For the good of education
Philip Butterfield, the chief executive officer of Bank of Bermuda HSBC, has long been a role model for Bermudians.
Largely as a result of his own hard work, he has risen to the top of the Island's most important local financial institution, which is both a major employer and a critical part of the Bermuda economy.
Prior to that, he worked his way through the ranks of Citibank before returning to Bermuda.
His service has not ended there. He is chairman of the Hospitals Charitable Trist, which is responsible for raising money for the new hospital among other boards.
He was chairman of the Board of Education for some years, and more recently, he agreed to chair the interim board tasked with implementing the education reforms recommended in the Hopkins Report – a report that was led by one of HSBC's leading education consultants and was in part funded by HSBC.
Mr. Butterfield could have sat in his corner office and simply run the bank; that would have been enough work for most people. But he has instead given a great deal of time and effort to the community.
It might be suggested that he has only done so because he is the brother of Premier Dr. Ewart Brown. That would be unfair. The fact is that he has given up enormous amounts of time with the goal of improving Bermuda, and is part of the consensus that that can only be accomplished if educational standards are raised.
However, this newspaper has, almost since the Hopkins recommendations were laid out, emphasised the importance of ensuring that all stakeholders in education, including parents, principals, teachers and employers, need to be brought into the debate on both the need for improvement and on how that can be accomplished.
Those suggestions, made not just by this newspaper, but by trade unions and others, have been largely ignored. Indeed, for all the hard work that the interim committee has put in – and it is a lot of hard work – other stakeholders have essentially been told to put up and shut up.
Mr. Butterfield's appearance before the select committee on education last week demonstrated that attitude all too graphically.
Mr. Butterfield essentially said that teachers were employees of the system who should do as they were told.
He publicly belittled the Bermuda Union of Teachers general secretary, Michael Charles, to an extent that has rarely been seen in this community.
Mr. Charles was only a PE teacher, and as such should be ignored, Mr. Butterfield said, apparently unaware of some of the other one-time PE teachers who have held Ministerial Office – and even been Premiers – in the past and present.
Indeed, one wonders how Derrick Burgess, who was "only a waiter" before he became president of the Bermuda Industrial Union and later a Cabinet Minister, must have felt when he read those words about a fellow trade unionist.
It must be said that Mr. Charles has been remarkably gracious in his responses. Again, one wonders how Chris Furbert, the president of the BIU, and "only a dockworker", might have responded if he was demeaned in the same way by an employer.
The BUT, by contrast to Mr. Charles, has been less sympathetic, and has called for Mr. Butterfield's resignation, on the basis that it cannot now work with him when he has made his feelings about Mr. Charles and teachers in general clear.

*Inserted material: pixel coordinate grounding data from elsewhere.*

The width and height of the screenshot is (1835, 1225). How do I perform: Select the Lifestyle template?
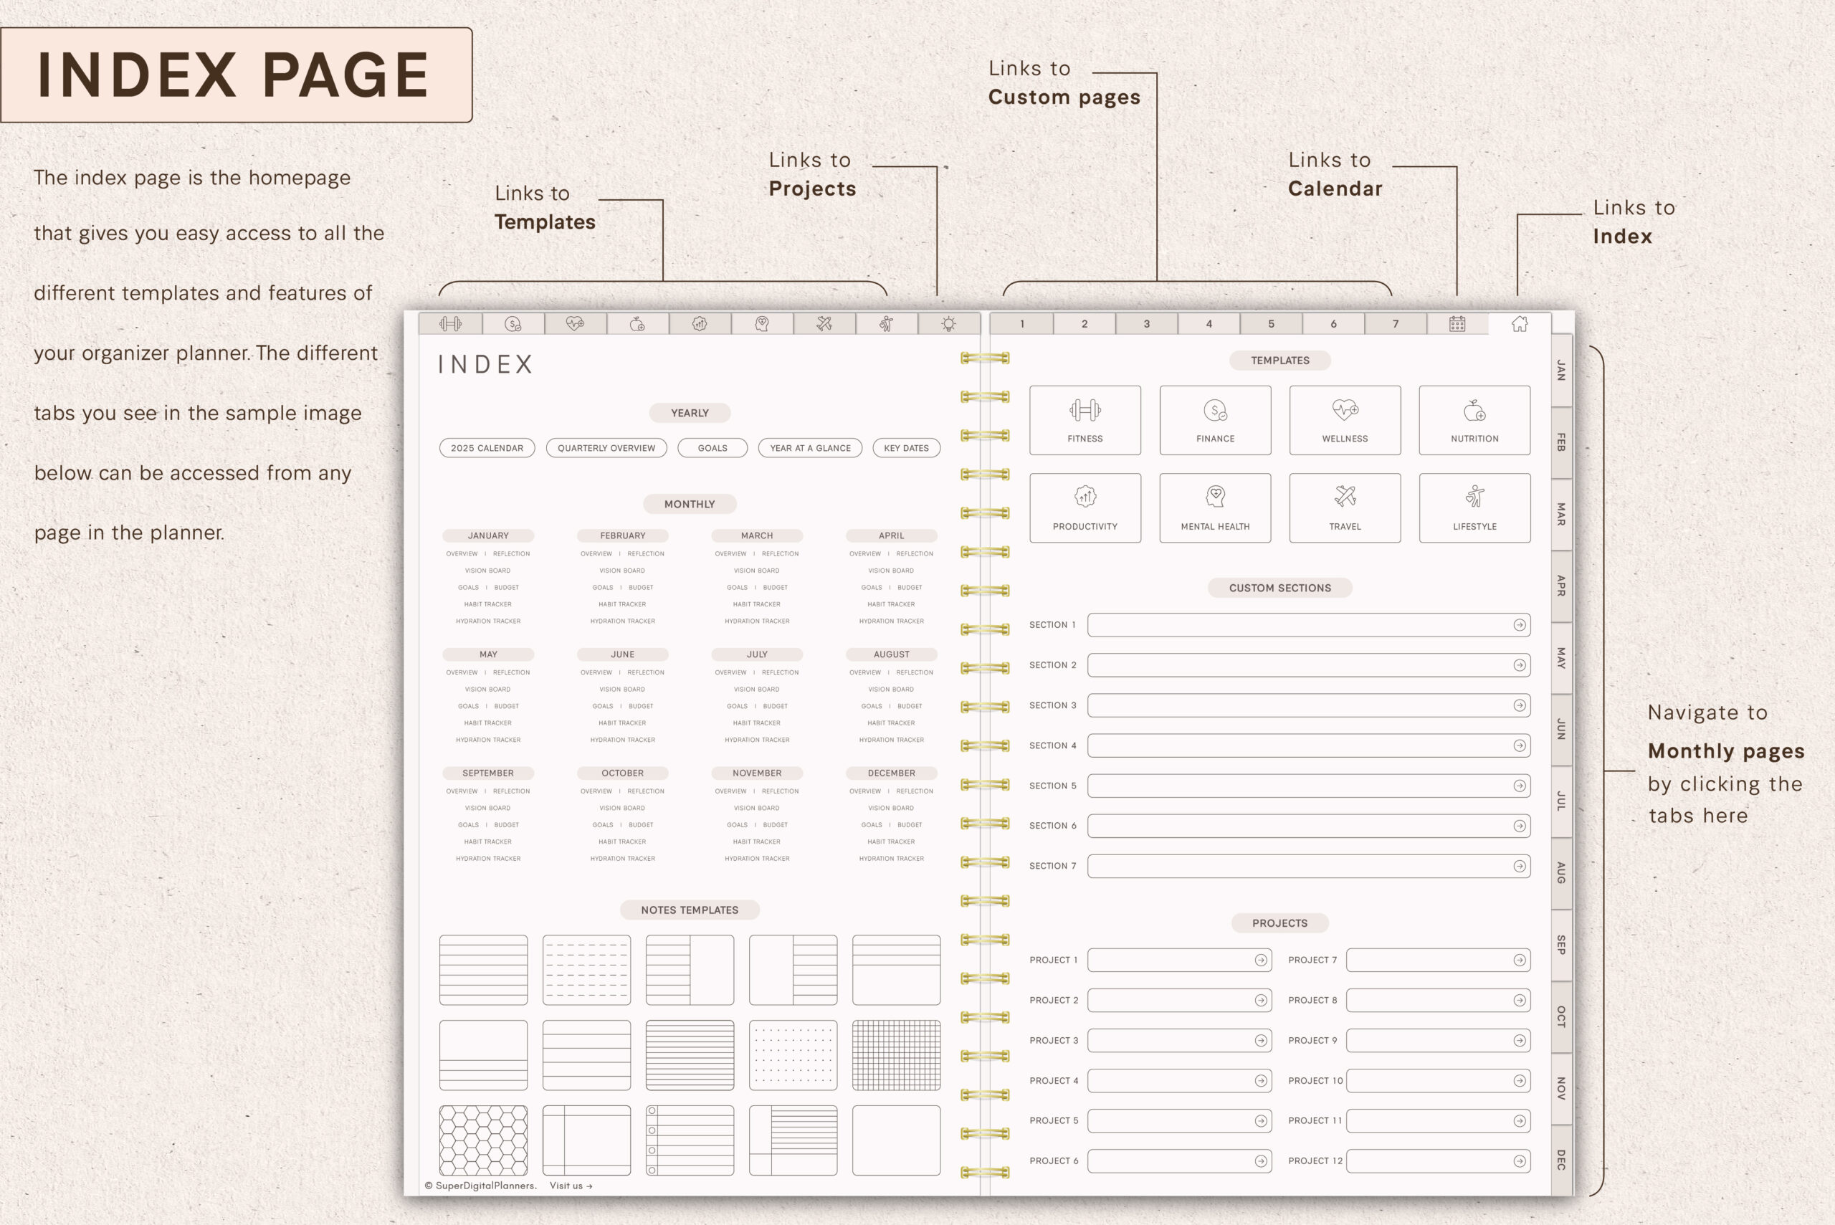click(1474, 507)
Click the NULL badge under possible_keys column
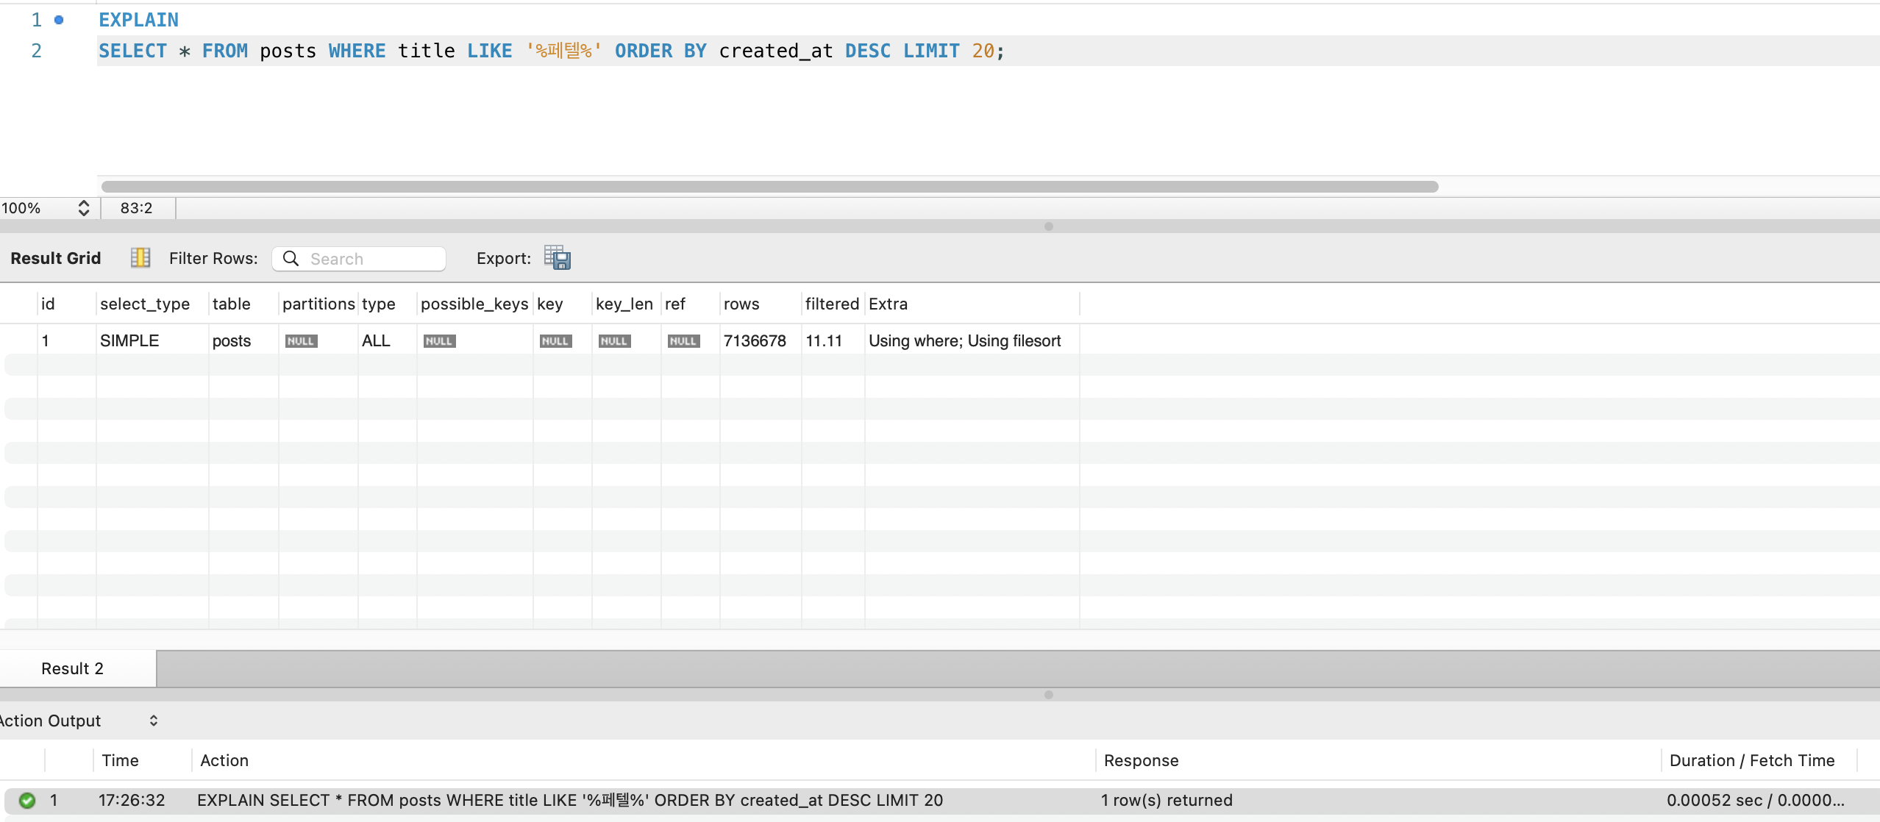 tap(439, 341)
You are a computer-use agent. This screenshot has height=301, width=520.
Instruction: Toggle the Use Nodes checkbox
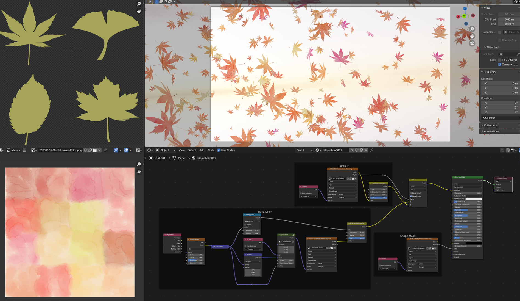tap(219, 150)
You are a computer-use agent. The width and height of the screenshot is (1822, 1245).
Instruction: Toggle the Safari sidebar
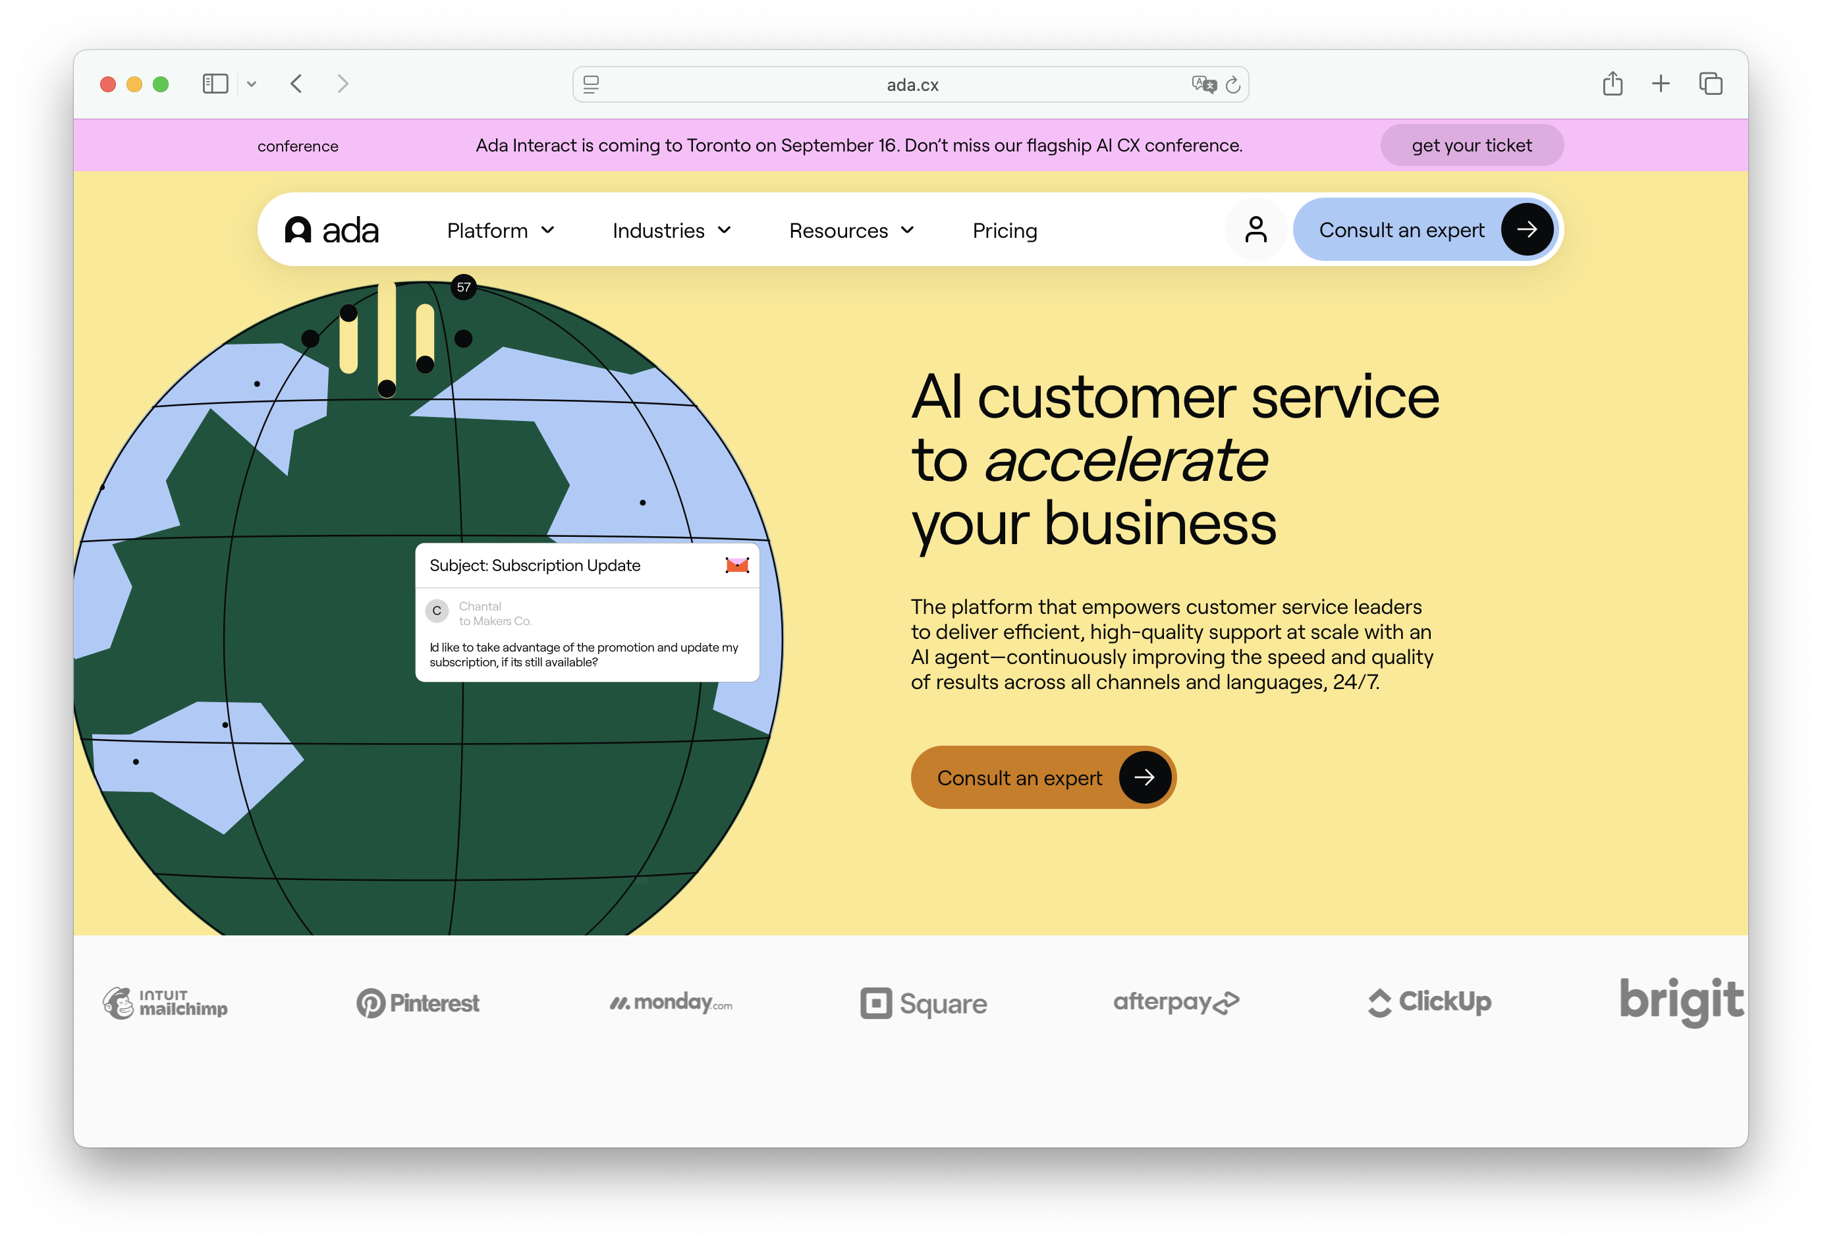pos(215,84)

This newspaper has never maintained that all teachers are perfect and has supported the Hopkins Report's recommendations for more accountability and higher standards. Nor has it always agreed with the BUT.
But in this case, it is clear that Mr. Butterfield, for all the good he has done, has made his position untenable through his own words. Instead of being someone who can lead education reform, he is now an obstacle to it, and should resign or be fired for the sake of the education system.